■ Exercise prompt
Return the lines exactly as they stand, from the first of the material through the line containing "You are a computer-use agent. The height".

■ Exercise data
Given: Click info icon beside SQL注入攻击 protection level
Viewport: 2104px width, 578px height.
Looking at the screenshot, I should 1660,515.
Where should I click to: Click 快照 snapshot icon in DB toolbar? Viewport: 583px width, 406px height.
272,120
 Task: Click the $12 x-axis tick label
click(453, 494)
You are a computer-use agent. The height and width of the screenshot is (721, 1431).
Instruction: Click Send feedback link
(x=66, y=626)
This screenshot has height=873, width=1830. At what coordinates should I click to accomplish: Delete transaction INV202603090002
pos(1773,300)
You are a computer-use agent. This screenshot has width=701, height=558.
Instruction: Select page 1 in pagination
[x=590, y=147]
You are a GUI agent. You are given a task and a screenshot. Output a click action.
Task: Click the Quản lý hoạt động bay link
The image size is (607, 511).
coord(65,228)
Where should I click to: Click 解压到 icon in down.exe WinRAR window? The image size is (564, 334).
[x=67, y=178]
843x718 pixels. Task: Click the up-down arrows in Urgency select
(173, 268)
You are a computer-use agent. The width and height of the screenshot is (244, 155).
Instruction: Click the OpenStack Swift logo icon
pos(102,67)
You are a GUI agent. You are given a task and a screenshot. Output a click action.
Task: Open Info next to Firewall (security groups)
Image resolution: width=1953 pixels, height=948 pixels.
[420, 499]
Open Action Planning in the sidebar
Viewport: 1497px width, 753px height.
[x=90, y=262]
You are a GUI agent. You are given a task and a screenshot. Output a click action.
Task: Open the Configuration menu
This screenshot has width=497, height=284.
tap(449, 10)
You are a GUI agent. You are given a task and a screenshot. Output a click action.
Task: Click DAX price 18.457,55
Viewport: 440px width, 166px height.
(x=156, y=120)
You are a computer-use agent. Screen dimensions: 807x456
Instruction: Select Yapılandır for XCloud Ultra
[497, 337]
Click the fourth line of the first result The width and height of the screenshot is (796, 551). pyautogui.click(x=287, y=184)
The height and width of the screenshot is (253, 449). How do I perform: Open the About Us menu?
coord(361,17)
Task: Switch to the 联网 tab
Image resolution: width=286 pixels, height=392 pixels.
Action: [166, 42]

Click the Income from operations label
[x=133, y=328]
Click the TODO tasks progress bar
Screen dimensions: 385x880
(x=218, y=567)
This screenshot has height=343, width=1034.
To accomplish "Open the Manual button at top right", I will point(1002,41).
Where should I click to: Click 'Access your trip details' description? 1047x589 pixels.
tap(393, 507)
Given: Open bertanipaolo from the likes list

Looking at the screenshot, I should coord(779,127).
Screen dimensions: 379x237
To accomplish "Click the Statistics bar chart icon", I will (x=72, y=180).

■ Written solution
Given: Click info icon beside SQL注入攻击 protection level
Viewport: 2104px width, 578px height.
Looking at the screenshot, I should 1660,515.
Where should I click to: Click 快照 snapshot icon in DB toolbar? Viewport: 583px width, 406px height.
272,120
 Task: Click the $12 x-axis tick label
click(453, 494)
You are a computer-use agent. The height and width of the screenshot is (721, 1431).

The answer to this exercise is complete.